A Requerida alega que na sequência de um procedimento inspetivo efetuado à Requerente ao abrigo das ordens de serviço nºs OI2017..., e OI2017..., os serviços de inspeção tributária verificaram a alegada falta de retenção na fonte de imposto aquando do pagamento de rendimentos a diversas entidades não residentes, relativos a operações de intermediação de contratos o que se concluiu tratar-se de uma violação do disposto no artigo 94.º do CIRC.

Verificou-se, naquela sede, segundo a Requerida, que a entidade inspecionada não logrou comprovar os requisitos para efetivar as dispensas de retenção por si operadas. Tais correções deram origem à emissão das liquidações de IRC, referentes aos anos 2014 e 2015, com os n.°s 2018... e nº 2018..., e respetivos juros compensatórios.

Discordando daqueles atos tributários, a Requerente deduziu reclamação graciosa contra os mesmos (à qual foi atribuído o n.º ...2019...), e reclamação foi parcialmente deferida, por despacho de 31/07/2019, notificado em 07/08/2019.

Não se conformando, com o deferimento parcial, a Requerente deduziu recurso hierárquico, continuando a invocar a existência de documentos válidos que permitiam a dispensa da retenção.

Em 05/08/2020, por despacho do Diretor de Serviços da DSRI, por delegação, o recurso hierárquico foi deferido parcialmente. Tal deferimento parcial fundou-se na falta de documentos comprovativos válidos, nomeadamente certificados de residência válidos. Não se conformando com aquele ato tributário, a Requerente deduziu a presente impugnação junto do Tribunal Arbitral.

A Requerida, considerando os documentos juntos pela Requerente aos autos com o PPA, revogou parcialmente na parte contestada o ato de liquidação de 2015 mantendo, não obstante, a sua posição em relação ao ato de liquidação controvertido relativo a 2014.
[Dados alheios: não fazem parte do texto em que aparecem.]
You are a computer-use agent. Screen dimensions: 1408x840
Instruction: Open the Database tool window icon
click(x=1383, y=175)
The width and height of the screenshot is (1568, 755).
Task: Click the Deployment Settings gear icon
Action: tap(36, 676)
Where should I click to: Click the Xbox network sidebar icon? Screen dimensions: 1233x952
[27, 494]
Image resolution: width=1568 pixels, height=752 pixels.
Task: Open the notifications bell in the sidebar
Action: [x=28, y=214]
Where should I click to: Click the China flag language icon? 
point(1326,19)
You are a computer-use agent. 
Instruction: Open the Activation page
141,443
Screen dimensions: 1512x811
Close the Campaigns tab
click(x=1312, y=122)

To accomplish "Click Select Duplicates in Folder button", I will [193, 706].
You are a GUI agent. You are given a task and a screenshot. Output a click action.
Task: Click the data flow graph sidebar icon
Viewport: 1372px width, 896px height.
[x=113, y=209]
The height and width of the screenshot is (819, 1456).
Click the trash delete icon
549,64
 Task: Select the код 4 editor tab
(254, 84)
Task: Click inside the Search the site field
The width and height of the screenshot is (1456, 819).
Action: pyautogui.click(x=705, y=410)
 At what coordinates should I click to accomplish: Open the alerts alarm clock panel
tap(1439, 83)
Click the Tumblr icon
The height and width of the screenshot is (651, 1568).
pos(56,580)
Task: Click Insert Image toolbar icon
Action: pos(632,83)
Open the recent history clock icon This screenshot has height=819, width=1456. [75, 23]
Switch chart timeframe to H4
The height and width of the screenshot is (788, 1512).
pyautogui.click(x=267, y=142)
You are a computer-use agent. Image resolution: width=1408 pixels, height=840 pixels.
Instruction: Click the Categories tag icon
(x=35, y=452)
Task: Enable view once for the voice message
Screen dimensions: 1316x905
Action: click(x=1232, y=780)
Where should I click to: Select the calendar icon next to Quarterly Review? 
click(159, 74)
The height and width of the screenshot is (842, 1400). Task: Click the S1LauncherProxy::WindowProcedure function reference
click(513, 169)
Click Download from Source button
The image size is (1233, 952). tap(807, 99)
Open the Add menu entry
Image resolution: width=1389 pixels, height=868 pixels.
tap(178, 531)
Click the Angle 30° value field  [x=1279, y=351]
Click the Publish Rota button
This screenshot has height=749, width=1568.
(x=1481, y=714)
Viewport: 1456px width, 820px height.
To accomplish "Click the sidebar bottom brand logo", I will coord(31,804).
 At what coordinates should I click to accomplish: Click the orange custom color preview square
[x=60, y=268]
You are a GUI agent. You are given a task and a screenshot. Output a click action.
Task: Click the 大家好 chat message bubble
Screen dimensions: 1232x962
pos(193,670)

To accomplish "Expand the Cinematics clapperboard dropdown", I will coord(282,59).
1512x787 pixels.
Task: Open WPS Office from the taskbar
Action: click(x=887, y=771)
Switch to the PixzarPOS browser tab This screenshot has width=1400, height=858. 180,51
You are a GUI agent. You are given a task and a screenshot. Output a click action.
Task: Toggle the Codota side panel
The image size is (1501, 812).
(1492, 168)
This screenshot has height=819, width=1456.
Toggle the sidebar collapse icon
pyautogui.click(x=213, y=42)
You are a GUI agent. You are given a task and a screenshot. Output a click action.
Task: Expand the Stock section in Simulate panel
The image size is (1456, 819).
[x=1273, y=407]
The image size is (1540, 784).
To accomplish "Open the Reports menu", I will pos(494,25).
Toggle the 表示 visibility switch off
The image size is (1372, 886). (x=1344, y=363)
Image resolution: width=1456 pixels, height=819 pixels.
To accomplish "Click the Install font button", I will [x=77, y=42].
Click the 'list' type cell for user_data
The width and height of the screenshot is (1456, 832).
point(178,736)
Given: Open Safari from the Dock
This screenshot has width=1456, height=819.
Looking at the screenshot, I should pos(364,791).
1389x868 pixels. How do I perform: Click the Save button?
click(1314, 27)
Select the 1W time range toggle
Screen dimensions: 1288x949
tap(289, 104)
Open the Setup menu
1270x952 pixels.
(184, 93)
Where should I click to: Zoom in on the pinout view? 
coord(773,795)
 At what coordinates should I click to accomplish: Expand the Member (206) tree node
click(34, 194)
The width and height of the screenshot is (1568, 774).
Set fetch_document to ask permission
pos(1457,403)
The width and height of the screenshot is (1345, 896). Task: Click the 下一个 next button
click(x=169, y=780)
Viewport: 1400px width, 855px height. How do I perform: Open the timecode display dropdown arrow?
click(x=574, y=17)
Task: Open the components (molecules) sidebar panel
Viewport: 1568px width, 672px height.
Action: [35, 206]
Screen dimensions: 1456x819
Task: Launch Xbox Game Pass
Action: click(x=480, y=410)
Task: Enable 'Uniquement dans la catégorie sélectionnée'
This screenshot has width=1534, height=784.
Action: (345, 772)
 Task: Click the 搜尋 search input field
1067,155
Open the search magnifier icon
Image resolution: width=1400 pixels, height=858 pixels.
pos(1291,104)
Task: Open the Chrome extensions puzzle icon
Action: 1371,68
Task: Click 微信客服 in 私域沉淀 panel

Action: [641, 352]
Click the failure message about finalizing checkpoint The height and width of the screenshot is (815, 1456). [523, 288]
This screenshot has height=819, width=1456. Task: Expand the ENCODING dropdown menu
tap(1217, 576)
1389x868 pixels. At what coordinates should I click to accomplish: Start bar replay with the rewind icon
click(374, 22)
No que tange a esta matéria a Requerida alega que o certificado de residência da B... é emitido pelas autoridades fiscais de Hong-Kong ao abrigo da CDT, para todo o ano de 2014, verifica-se que a emissão do documento é de 29 de janeiro de 2014. Considerando que o facto que se pretende certificar dará de 14 de abril de 2014, a aceitação daquele certificado abriria um precedente extremamente perigoso, colocando em risco a certeza e segurança jurídica.

A AT pugna, assim, pela manutenção do ato impugnado em relação ao ano de 2014.

Para além disso, alega ainda não ser responsável pelos juros indemnizatórios e, não tendo sido junto aos autos comprovativo de pagamento do imposto, obsta ao deferimento do pedido de juros indemnizatórios e, por outro, à definição da data a partir da qual se conta o prazo de contagem dos eventuais juros.

 

Em 15 de junho de 2021 foi dispensada a reunião a que alude o art. 18.º do RJAT e foi concedido o prazo de 10 dias para alegações, tendo sido garantido o contraditório relativo à redução do valor do processo requerido pela AT considerando a revogação da liquidação.

As partes não apresentaram alegações, mas a Requerente veio, a 18 de junho de 2021, requerer a redução da taxa arbitral subsequente considerando a revogação da liquidação.

Por despacho de 6 de julho de 2020 o tribunal decidiu a pretensão da Requerente indeferindo o pedido de redução da taxa arbitral.

 

 

II.            Saneamento

 

O Tribunal foi regularmente constituído e é competente em razão da matéria, atenta a conformação do objeto do processo (cf. artigos 2.º, n.º 1, alínea a) e 5.º do RJAT).

O pedido de pronúncia arbitral é tempestivo, porque apresentado no prazo previsto no artigo 10.º, n.º 1, alínea a) do RJAT.

As partes gozam de personalidade e capacidade judiciárias, têm legitimidade e encontram-se regularmente representadas (cf. artigos 4.º e 10.º, n.º 2 do RJAT e artigo 1.º da Portaria n.º 112-A/2011, de 22 de março).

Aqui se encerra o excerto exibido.